* [WHAT THE EXERCISE ASKS]
Lines before the one containing "Image resolution: width=974" are left out. Retype that line and the rest through the end of the material exactly.

* [SOURCE RECORDS]
..............................

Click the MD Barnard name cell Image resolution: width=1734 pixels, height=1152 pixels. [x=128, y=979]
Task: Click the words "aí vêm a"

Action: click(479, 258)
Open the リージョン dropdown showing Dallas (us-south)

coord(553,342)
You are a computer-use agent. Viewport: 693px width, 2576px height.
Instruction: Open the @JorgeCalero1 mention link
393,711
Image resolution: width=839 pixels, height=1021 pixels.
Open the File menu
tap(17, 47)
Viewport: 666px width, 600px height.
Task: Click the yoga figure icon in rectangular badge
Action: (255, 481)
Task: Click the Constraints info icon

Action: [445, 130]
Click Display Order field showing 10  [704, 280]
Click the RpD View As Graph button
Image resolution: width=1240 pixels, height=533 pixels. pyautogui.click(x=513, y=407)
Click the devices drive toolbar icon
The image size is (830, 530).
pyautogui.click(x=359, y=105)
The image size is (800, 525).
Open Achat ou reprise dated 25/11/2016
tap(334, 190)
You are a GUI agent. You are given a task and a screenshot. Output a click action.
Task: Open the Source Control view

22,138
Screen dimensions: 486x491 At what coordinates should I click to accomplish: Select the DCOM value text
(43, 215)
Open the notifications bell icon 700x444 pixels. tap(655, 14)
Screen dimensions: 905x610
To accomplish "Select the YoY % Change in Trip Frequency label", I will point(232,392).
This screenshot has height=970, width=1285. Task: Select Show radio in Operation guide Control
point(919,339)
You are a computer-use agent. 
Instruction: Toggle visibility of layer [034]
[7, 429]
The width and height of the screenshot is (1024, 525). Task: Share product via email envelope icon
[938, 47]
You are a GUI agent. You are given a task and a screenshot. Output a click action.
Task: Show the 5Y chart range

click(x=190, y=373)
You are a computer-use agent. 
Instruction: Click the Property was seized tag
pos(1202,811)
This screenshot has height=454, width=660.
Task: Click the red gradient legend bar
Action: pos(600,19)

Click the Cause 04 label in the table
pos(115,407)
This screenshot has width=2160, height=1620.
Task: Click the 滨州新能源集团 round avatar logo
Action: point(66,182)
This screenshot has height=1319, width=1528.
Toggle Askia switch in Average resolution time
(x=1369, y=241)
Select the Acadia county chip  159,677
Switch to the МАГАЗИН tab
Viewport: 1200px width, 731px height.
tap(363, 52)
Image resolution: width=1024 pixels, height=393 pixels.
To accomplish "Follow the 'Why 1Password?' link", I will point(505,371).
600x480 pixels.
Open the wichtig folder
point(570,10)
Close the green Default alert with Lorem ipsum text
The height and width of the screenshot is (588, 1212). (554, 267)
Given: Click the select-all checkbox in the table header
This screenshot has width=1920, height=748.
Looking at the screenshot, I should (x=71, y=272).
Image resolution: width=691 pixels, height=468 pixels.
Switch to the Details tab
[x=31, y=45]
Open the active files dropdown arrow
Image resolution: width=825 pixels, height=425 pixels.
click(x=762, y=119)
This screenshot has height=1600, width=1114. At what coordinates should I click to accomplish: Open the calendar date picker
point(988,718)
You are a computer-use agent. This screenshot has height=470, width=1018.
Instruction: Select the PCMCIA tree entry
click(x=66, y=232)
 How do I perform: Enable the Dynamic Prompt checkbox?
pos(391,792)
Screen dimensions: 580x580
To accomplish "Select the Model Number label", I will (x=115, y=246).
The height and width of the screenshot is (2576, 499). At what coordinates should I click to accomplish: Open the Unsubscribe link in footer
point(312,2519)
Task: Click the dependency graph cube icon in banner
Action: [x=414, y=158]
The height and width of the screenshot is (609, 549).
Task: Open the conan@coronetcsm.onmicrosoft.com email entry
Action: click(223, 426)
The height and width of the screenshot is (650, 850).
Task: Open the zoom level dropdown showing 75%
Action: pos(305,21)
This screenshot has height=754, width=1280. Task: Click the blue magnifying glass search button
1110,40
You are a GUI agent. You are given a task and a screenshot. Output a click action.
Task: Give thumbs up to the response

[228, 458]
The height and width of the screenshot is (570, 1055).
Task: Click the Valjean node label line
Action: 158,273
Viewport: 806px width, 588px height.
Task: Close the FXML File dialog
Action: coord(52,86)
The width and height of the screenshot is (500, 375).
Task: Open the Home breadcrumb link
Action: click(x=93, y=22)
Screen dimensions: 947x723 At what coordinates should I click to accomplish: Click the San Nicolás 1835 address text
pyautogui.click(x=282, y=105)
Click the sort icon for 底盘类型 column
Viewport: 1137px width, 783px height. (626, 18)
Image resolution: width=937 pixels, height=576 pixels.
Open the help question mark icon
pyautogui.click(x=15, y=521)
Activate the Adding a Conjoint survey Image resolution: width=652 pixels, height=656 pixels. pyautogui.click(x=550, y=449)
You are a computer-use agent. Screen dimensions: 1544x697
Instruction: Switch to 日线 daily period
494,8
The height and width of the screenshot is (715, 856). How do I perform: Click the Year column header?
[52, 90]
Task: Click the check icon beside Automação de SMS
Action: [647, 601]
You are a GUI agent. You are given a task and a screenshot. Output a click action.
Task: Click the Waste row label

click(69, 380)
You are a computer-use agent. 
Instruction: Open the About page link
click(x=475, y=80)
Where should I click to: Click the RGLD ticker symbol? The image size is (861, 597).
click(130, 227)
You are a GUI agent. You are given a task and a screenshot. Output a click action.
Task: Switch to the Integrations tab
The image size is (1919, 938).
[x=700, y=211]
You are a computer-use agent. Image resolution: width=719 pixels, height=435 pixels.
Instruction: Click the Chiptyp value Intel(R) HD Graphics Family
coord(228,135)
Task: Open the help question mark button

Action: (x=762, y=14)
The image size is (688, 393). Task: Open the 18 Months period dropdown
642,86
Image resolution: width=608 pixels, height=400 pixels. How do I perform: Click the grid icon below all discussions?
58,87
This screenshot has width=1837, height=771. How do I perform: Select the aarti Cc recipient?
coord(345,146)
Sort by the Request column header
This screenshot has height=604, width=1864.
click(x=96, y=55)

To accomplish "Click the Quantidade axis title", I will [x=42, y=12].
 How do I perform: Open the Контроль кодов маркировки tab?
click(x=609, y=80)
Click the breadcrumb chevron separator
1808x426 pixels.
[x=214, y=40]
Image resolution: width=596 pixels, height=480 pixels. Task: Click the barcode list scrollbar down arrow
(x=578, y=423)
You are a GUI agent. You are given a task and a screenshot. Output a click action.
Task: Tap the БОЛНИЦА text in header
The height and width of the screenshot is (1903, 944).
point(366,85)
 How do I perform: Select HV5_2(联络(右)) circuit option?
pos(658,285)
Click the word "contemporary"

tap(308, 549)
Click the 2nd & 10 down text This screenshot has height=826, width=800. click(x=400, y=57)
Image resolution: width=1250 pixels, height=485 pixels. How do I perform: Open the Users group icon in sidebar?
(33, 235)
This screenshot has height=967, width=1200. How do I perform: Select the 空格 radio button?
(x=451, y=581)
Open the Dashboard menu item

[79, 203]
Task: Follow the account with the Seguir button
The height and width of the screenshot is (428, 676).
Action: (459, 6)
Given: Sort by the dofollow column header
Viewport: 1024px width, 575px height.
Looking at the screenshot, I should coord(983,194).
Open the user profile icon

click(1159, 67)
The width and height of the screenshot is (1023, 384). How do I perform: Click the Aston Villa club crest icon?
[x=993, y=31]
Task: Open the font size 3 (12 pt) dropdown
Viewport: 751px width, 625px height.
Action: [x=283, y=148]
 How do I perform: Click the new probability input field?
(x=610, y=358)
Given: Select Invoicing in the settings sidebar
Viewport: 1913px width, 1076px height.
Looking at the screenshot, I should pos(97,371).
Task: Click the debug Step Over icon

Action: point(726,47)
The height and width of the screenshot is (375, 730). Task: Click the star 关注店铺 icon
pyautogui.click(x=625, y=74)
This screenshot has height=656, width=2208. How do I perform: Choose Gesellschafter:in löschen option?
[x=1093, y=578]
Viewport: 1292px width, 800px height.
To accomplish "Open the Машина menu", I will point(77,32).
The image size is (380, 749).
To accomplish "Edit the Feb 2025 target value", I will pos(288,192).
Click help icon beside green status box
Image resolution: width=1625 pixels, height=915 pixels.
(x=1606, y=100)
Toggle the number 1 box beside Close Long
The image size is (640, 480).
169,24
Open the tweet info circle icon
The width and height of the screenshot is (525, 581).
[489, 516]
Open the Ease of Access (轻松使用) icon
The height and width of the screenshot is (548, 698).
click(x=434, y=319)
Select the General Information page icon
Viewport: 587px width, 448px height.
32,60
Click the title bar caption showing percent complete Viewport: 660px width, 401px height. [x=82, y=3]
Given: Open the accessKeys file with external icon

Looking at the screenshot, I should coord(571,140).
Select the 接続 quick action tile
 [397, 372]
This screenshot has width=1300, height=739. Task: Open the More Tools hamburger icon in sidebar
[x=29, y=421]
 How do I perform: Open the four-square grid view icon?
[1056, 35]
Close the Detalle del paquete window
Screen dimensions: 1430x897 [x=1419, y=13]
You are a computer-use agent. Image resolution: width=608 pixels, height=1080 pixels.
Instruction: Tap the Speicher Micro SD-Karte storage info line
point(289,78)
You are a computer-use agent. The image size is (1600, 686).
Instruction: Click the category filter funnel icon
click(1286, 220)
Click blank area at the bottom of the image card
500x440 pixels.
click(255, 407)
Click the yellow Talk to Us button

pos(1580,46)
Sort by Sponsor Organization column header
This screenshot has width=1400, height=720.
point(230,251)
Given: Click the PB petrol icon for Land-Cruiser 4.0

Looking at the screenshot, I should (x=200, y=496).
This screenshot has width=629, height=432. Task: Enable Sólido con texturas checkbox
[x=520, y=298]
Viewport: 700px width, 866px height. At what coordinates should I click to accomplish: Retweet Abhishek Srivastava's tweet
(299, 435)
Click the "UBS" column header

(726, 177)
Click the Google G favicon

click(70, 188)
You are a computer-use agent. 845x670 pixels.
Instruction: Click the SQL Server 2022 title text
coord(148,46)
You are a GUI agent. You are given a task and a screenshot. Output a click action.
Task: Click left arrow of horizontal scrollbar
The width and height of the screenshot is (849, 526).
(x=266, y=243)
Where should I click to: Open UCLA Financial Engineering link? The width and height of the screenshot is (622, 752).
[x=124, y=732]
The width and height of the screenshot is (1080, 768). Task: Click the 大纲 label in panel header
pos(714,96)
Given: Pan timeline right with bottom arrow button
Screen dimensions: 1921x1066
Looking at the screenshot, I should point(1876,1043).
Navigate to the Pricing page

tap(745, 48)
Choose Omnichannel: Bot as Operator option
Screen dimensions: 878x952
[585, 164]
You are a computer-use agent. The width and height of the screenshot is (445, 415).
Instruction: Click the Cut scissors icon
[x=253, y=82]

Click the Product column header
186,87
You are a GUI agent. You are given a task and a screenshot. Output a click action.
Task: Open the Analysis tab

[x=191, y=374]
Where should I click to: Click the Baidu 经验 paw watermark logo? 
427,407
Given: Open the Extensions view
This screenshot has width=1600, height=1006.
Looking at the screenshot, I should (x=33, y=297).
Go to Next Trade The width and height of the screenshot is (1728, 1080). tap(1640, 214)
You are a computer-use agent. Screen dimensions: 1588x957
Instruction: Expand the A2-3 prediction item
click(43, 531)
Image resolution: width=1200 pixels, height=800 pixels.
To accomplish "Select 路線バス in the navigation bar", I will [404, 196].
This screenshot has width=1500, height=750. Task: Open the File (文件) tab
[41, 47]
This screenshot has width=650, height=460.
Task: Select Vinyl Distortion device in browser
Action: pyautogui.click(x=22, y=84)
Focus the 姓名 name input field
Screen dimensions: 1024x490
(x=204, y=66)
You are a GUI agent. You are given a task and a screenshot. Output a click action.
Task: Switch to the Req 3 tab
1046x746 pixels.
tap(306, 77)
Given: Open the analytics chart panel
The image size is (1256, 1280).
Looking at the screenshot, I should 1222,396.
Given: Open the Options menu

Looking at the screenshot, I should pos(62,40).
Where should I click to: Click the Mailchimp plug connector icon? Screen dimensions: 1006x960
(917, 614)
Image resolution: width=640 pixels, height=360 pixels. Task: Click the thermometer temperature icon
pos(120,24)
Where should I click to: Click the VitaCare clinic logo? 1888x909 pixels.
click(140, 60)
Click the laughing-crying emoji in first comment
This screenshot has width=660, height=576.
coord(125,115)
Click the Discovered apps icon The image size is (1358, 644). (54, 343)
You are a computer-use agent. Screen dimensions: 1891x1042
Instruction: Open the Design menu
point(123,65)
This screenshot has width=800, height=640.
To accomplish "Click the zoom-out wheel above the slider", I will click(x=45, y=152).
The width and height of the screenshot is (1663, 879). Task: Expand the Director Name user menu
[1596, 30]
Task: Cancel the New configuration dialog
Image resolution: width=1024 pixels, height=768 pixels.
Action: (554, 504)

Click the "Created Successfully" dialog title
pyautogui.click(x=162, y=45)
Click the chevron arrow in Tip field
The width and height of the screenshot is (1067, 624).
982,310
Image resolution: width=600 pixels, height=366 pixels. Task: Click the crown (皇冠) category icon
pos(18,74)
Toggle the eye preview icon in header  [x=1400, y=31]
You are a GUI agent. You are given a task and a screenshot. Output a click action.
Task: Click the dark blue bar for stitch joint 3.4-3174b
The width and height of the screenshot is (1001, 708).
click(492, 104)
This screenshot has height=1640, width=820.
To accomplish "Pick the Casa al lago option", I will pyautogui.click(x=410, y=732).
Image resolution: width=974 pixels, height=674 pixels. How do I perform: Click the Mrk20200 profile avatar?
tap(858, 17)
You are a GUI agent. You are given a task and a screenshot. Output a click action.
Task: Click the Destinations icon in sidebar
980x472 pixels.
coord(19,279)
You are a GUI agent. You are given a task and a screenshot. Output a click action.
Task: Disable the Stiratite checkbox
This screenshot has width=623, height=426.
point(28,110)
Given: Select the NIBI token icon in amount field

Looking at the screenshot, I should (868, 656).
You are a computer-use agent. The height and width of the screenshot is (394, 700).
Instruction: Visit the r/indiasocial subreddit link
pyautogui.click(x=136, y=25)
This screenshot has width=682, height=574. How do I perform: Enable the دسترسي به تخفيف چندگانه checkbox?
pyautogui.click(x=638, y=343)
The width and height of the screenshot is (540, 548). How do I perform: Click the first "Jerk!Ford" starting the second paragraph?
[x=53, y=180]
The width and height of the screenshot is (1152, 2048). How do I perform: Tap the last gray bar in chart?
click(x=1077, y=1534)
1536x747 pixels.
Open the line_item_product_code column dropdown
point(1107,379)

..............................

* [RESPONSE]
Image resolution: width=974 pixels, height=674 pixels. How do I perform: Click the Mrk20200 profile avatar?
tap(858, 17)
You are a GUI agent. You are given a task and a screenshot. Output a click action.
Task: Click the Destinations icon in sidebar
980x472 pixels.
coord(19,279)
You are a GUI agent. You are given a task and a screenshot. Output a click action.
Task: Disable the Stiratite checkbox
This screenshot has width=623, height=426.
point(28,110)
Given: Select the NIBI token icon in amount field

Looking at the screenshot, I should (868, 656).
You are a computer-use agent. The height and width of the screenshot is (394, 700).
Instruction: Visit the r/indiasocial subreddit link
pyautogui.click(x=136, y=25)
This screenshot has width=682, height=574. How do I perform: Enable the دسترسي به تخفيف چندگانه checkbox?
pyautogui.click(x=638, y=343)
The width and height of the screenshot is (540, 548). How do I perform: Click the first "Jerk!Ford" starting the second paragraph?
[x=53, y=180]
The width and height of the screenshot is (1152, 2048). How do I perform: Tap the last gray bar in chart?
click(x=1077, y=1534)
1536x747 pixels.
Open the line_item_product_code column dropdown
point(1107,379)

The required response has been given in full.